We are clearly not presented with that situation in the instant case. To the contrary, the value of Bill’s retirement benefits as of the date of the parties’ marriage was ascertainable; his benefits were liquidated during the marriage; and the remaining balance of those benefits was not only clearly ascertainable, but was sitting in two bank accounts ready for distribution.
While the majority discounts Tanya’s evidence of the value of Bill’s pension at the start of the marriage, Bill offered nothing to refute that evidence, and, in fact, was contradictory in his own testimony. When asked his opinion of the value of the pension at the start of the marriage in 1980, Bill stated, alternatively, that it “[p]robably didn’t have any value at that time,” or that he had “no idea.” Yet, having taken that position, he, nevertheless, maintained that the ultimate value of the pension accrued over a period of 24 years and 3 months, from 1962 to 1986. Moreover, while he denied that the figures were in his hand writing, Bill was apparently willing, nonetheless, to let stand for purposes of his banking business, the $32,000 valuation of his pension on his personal financial statement dated December 3, *1281980, submitted to First Security Bank of Kalispell, and the $24,000 valuation on his financial statement dated August 27, 1979, both of which were admitted at trial. Taken together, those statements and Bill’s inability or unwillingness to place any other valuation on his pension as of 1980, provide substantial, and, in fact, the only, evidence that the value of his pension at the time of the marriage was $32,000.

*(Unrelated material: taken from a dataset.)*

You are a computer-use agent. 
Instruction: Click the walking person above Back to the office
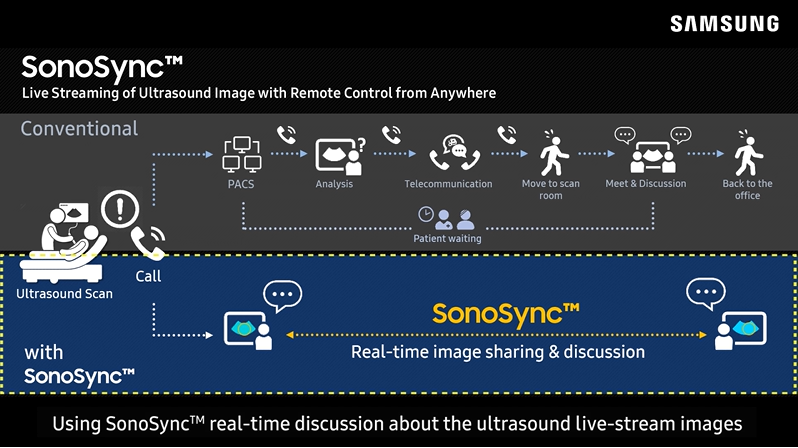coord(746,155)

The majority concludes that it is implausible, based on Tanya’s evidence, that the value of Bill’s pension increased from $32,000 in 1980 to $371,765, in 1989, when the lump sum was paid. Yet, the majority apparently has no trouble in accepting the plausibility of Bill’s testimony that his pension increased from “no value” to $371,765, during that same period of time. At least Tanya’s expert explained that increase, referencing unusually high interest rates. Bill offered no explanation.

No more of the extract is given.